Als der Koran Juden mit Eseln verglich

Elder of Ziyon, 10. September 2021

Akhbaten.com, eine in Ägypten und Syrien populäre arabische Nachrichtenseite, hat einen Artikel, der einen Koranvers erklärt:

Das Gleichnis derer, denen die Thora auferlegt wurde, und die ihr dann nicht nachlebten, ist wie das Gleichnis eines Esels, der Bücher trägt. Übel steht es um Leute, die Allahs Zeichen leugnen. Und Allah weist dem Volk der Frevler nicht den Weg. (Sure 62,5)

Der Artikel erklärt, dass genauso, wie ein Esel Bücher trägt, aber ihren Inhalt nicht versteht, so sind ie Juden mit einer Thora belastet, die sie nicht verstehen. Nur Muslime tun das.

Soweit ist das nur ein weiteres Beispiel dessen, wie man in arabischen Medien tagtäglich Beispiele für Antisemitismus finden kann.

Aber die den Vers erklärende Person versteht den Vers genauso wenig wie der Autor des Koran.

Die Geschichten des Koran kommen oft nicht aus der Thora selbst, sondern auch aus rabbinischen Quellen. Ihr Autor war mit rabbinischen Geschichten aus der Midrasch und dem Talmud vertraut.

Dieser bestimmte Vers scheint auf eine berühmte Midrasch zu verweisen, deren erster Teil jedem jüdischen Schulkind vertraut ist.
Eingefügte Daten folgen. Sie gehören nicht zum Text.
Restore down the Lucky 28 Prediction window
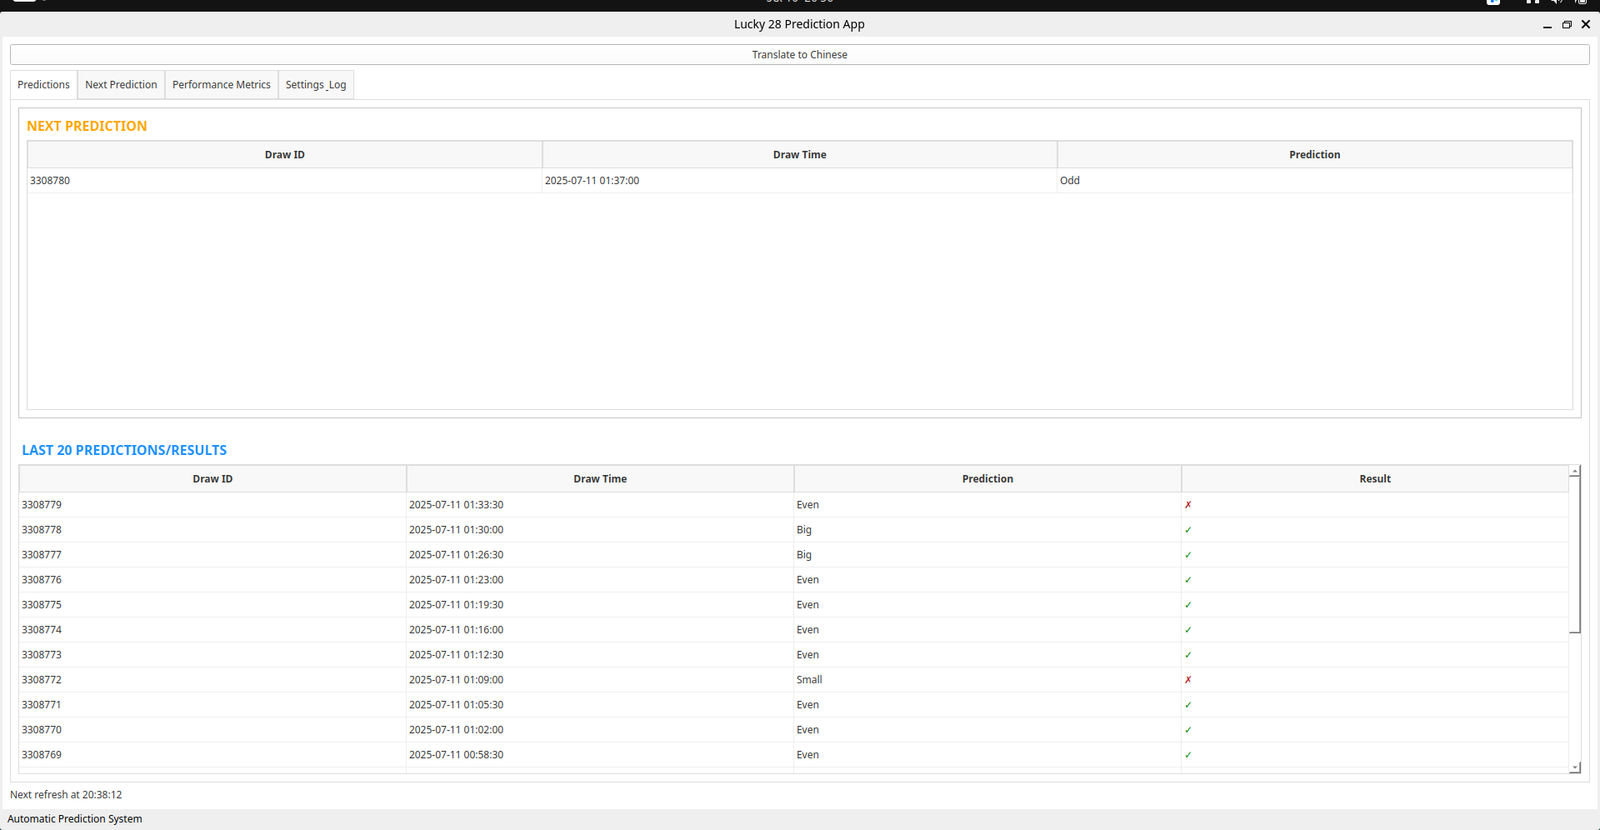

Als Gott die Thora geben wollte, ging er zuerst zu den anderen Nationen und bot sie ihnen an. Sie fragten: „Was steht darin?“, und Gott antwortete: „Du sollst nicht töten“ oder stehlen oder Ehebruch begehen und die Nationen lehnten ab, indem sie sagten, eine dieser Sündern seiten Teil ihrer nationalen Kultur. Als Gott hingegen zu Israel kam, fragten sie nicht, was darin stand, sondern akzeptierten sie rückhaltlos.
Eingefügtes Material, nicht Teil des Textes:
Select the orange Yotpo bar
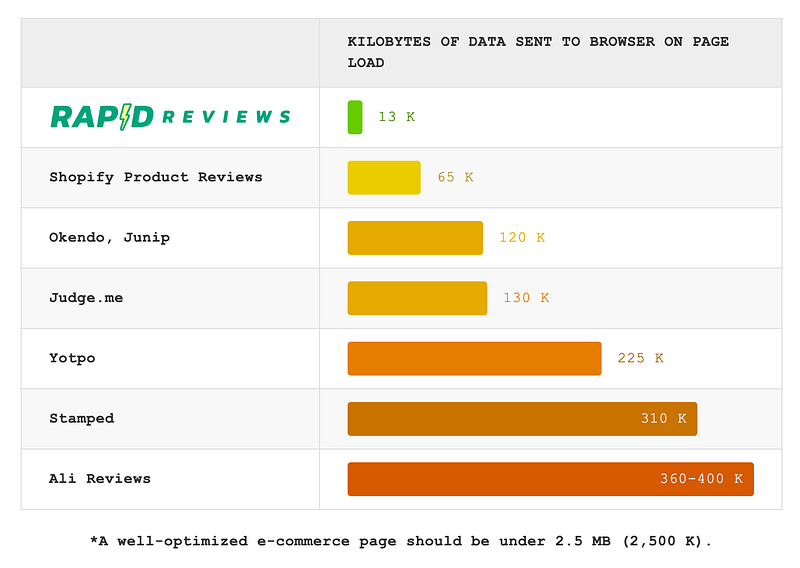The height and width of the screenshot is (568, 800). pyautogui.click(x=474, y=358)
Der zweite Teil der Midrasch sagt: „Das ist so wie ein Mann, der seinen Esel und seinen Hund zum Getreidespeicher schickte, wo fünfzehn Se’ah [Korn] auf den Esel geladen wurden und drei Se’ah auf den Hund. Der Esel ging und der Hund ließ [vor Erschöpfung] die Zunge heraushängen. Er warf ein Se’ah ab und legte es auf den Esel und machte dann dasselbe mit dem zweiten und mit dem dritten. So akzeptierte Israel die Thora, zusammen mit ihren Kommetnaren und Einzelheiten. Sogar diese sieben Gebote, die die Noahiden nicht einhalten konnten  und beiseite legten, nahm Israel auf und akzeptierte sie.“

Die Rabbiner selbst verglichen die Juden mit einem Esel, aber als Kompliment! Der Koran nahm diese Geschichte und kehrte sie ihn eine Beleidigung der Juden – eine Beleidigung nicht nur für ein muslimisches Publikum, sondern auch für ein gebildetes jüdisches Publikum!

Dieser Text vermerkt auch, dass ein späterer Koranvers die Juden direkter mit dem Heraushängen der Zunge des Hundes in dieser Midrasch vergleicht. (Er zeigt, dass die Verse, die die Midrasch kommentiert, einer der „Beweise“ dafür ist, die Muslime anführen, dass Mohammed auf die Thora anspielt.)